Input data section start

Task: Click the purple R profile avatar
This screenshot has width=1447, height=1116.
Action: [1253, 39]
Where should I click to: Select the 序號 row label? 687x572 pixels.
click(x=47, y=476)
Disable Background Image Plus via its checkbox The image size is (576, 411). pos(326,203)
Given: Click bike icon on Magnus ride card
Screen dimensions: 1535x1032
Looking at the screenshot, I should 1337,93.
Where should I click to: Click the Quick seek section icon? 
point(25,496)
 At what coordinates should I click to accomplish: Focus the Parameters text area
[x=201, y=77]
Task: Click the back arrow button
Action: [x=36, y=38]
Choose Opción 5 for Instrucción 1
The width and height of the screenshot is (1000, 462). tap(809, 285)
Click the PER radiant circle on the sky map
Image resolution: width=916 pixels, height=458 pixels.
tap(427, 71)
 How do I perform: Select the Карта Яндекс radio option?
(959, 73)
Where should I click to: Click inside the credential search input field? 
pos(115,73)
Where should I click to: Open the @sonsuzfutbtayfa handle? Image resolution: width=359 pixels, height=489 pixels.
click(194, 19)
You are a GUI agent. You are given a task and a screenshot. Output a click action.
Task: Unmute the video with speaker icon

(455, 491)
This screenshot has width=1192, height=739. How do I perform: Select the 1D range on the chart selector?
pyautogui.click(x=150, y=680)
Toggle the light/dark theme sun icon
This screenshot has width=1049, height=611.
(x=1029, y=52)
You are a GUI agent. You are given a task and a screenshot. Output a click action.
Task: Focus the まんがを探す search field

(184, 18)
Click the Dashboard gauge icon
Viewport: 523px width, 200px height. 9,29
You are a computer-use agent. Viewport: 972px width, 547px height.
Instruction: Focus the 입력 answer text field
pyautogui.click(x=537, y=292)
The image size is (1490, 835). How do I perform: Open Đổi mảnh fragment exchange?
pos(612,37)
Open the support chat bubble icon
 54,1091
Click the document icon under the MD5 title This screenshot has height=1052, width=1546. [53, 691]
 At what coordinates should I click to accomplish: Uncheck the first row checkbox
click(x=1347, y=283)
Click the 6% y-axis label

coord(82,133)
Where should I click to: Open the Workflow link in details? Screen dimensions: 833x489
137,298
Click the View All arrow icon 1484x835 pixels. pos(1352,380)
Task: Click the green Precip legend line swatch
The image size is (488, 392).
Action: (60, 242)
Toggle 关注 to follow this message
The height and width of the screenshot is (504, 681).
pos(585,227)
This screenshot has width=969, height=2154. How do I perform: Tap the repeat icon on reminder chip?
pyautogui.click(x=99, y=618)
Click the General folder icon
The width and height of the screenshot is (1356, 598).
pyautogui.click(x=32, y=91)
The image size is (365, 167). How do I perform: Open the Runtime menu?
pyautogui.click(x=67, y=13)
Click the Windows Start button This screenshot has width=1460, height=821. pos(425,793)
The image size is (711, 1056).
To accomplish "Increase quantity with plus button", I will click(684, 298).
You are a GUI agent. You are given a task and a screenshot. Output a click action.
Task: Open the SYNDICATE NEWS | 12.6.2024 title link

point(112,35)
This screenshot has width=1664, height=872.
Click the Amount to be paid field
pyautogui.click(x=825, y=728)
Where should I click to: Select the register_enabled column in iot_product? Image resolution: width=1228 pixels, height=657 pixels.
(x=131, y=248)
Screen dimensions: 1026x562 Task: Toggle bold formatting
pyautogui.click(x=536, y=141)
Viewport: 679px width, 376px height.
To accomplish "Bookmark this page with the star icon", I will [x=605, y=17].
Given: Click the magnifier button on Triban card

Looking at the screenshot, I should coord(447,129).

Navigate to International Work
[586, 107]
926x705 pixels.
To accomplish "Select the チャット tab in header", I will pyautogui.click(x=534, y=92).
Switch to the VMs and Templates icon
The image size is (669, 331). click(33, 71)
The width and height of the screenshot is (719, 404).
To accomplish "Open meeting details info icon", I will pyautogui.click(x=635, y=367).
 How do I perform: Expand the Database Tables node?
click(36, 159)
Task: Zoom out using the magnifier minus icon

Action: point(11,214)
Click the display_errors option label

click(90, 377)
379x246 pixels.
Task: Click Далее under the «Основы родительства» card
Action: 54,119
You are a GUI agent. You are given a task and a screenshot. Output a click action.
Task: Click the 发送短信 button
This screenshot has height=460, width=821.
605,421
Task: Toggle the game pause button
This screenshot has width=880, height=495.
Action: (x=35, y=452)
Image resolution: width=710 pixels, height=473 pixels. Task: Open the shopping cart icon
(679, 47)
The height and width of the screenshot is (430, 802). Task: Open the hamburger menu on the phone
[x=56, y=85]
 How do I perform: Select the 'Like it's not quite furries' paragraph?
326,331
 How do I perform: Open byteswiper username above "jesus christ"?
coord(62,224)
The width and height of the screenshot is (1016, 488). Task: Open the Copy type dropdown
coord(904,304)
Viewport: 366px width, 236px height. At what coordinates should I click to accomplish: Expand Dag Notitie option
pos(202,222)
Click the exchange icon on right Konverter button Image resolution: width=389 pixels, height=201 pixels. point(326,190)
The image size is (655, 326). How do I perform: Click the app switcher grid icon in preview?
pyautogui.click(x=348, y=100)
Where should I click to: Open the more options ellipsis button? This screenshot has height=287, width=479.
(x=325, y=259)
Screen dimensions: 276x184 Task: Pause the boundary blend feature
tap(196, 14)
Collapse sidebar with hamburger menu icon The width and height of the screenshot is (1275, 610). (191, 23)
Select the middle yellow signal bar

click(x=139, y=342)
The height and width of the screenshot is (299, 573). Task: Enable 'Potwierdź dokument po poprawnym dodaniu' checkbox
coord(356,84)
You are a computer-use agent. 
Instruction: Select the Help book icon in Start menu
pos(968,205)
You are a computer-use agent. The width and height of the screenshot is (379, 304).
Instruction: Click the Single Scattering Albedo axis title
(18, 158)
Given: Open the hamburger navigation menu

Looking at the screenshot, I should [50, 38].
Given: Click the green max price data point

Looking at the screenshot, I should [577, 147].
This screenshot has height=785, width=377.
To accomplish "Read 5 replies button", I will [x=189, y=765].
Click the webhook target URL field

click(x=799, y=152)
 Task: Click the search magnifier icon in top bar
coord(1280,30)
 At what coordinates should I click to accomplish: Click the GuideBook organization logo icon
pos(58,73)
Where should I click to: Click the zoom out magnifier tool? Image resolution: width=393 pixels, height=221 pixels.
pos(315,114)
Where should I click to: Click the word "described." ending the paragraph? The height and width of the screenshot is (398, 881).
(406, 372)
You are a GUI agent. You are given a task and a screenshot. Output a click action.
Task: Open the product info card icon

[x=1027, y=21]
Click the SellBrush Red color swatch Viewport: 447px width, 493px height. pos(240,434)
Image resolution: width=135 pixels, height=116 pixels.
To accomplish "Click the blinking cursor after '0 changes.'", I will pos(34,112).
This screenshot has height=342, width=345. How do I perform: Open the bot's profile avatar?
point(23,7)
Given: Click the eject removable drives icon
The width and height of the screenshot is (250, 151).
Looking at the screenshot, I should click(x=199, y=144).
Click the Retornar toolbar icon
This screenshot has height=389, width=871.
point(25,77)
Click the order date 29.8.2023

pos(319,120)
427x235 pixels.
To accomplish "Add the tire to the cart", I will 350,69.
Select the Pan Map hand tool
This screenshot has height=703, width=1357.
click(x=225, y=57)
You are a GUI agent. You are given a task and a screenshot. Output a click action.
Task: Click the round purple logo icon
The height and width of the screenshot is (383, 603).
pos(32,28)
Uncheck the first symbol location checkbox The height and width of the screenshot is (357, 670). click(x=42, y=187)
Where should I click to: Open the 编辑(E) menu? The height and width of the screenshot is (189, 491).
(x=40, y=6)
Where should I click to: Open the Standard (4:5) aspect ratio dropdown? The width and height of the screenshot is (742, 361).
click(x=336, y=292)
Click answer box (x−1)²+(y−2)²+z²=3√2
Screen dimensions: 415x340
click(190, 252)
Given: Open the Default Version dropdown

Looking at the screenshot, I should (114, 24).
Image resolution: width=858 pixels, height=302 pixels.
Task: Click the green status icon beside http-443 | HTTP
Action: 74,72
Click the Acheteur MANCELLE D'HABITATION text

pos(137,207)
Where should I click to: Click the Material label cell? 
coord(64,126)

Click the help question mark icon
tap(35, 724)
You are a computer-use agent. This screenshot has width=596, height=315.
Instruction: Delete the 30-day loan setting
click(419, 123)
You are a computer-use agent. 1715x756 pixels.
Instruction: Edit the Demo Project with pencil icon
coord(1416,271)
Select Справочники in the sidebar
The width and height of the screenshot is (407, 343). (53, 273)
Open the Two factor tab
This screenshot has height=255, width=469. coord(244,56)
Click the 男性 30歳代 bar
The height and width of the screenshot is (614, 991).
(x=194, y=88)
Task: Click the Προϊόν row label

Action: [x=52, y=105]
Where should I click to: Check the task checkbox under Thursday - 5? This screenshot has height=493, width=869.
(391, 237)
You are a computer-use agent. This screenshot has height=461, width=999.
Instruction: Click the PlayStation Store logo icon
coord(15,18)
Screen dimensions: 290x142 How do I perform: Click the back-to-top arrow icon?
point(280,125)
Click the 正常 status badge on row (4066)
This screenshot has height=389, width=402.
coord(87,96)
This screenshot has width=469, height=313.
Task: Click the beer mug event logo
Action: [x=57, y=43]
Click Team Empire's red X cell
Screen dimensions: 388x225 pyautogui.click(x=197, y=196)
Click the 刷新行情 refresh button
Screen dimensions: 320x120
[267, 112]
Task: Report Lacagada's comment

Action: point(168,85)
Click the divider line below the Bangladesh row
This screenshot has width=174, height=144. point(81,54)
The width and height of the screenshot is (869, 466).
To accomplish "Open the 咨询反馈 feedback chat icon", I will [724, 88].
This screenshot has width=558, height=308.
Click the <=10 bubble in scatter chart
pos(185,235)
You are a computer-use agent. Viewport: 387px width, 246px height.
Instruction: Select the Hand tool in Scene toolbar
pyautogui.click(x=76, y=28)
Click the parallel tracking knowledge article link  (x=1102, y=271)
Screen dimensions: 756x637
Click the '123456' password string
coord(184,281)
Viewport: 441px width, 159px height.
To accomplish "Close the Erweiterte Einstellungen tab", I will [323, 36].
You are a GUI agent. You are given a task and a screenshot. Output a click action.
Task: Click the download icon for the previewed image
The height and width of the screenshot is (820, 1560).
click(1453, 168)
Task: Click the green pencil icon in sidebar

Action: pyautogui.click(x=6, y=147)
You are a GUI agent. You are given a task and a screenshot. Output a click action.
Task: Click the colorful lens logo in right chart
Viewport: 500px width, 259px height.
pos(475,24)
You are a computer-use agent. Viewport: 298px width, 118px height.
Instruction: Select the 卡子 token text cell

Input data section end

Proceeding from the line containing "Collapse sidebar with" through the line containing "Task: Click the round purple logo icon", transcribe the lines above exactly, both end lines included.

Task response:
Collapse sidebar with hamburger menu icon The width and height of the screenshot is (1275, 610). (191, 23)
Select the middle yellow signal bar

click(x=139, y=342)
The height and width of the screenshot is (299, 573). Task: Enable 'Potwierdź dokument po poprawnym dodaniu' checkbox
coord(356,84)
You are a computer-use agent. 
Instruction: Select the Help book icon in Start menu
pos(968,205)
You are a computer-use agent. The width and height of the screenshot is (379, 304).
Instruction: Click the Single Scattering Albedo axis title
(18, 158)
Given: Open the hamburger navigation menu

Looking at the screenshot, I should [50, 38].
Given: Click the green max price data point

Looking at the screenshot, I should [577, 147].
This screenshot has height=785, width=377.
To accomplish "Read 5 replies button", I will [x=189, y=765].
Click the webhook target URL field

click(x=799, y=152)
 Task: Click the search magnifier icon in top bar
coord(1280,30)
 At what coordinates should I click to accomplish: Click the GuideBook organization logo icon
pos(58,73)
Where should I click to: Click the zoom out magnifier tool? Image resolution: width=393 pixels, height=221 pixels.
pos(315,114)
Where should I click to: Click the word "described." ending the paragraph? The height and width of the screenshot is (398, 881).
(406, 372)
You are a GUI agent. You are given a task and a screenshot. Output a click action.
Task: Open the product info card icon

[x=1027, y=21]
Click the SellBrush Red color swatch Viewport: 447px width, 493px height. pos(240,434)
Image resolution: width=135 pixels, height=116 pixels.
To accomplish "Click the blinking cursor after '0 changes.'", I will pos(34,112).
This screenshot has height=342, width=345. How do I perform: Open the bot's profile avatar?
point(23,7)
Given: Click the eject removable drives icon
The width and height of the screenshot is (250, 151).
Looking at the screenshot, I should click(x=199, y=144).
Click the Retornar toolbar icon
This screenshot has height=389, width=871.
point(25,77)
Click the order date 29.8.2023

pos(319,120)
427x235 pixels.
To accomplish "Add the tire to the cart", I will 350,69.
Select the Pan Map hand tool
This screenshot has height=703, width=1357.
click(x=225, y=57)
You are a GUI agent. You are given a task and a screenshot. Output a click action.
Task: Click the round purple logo icon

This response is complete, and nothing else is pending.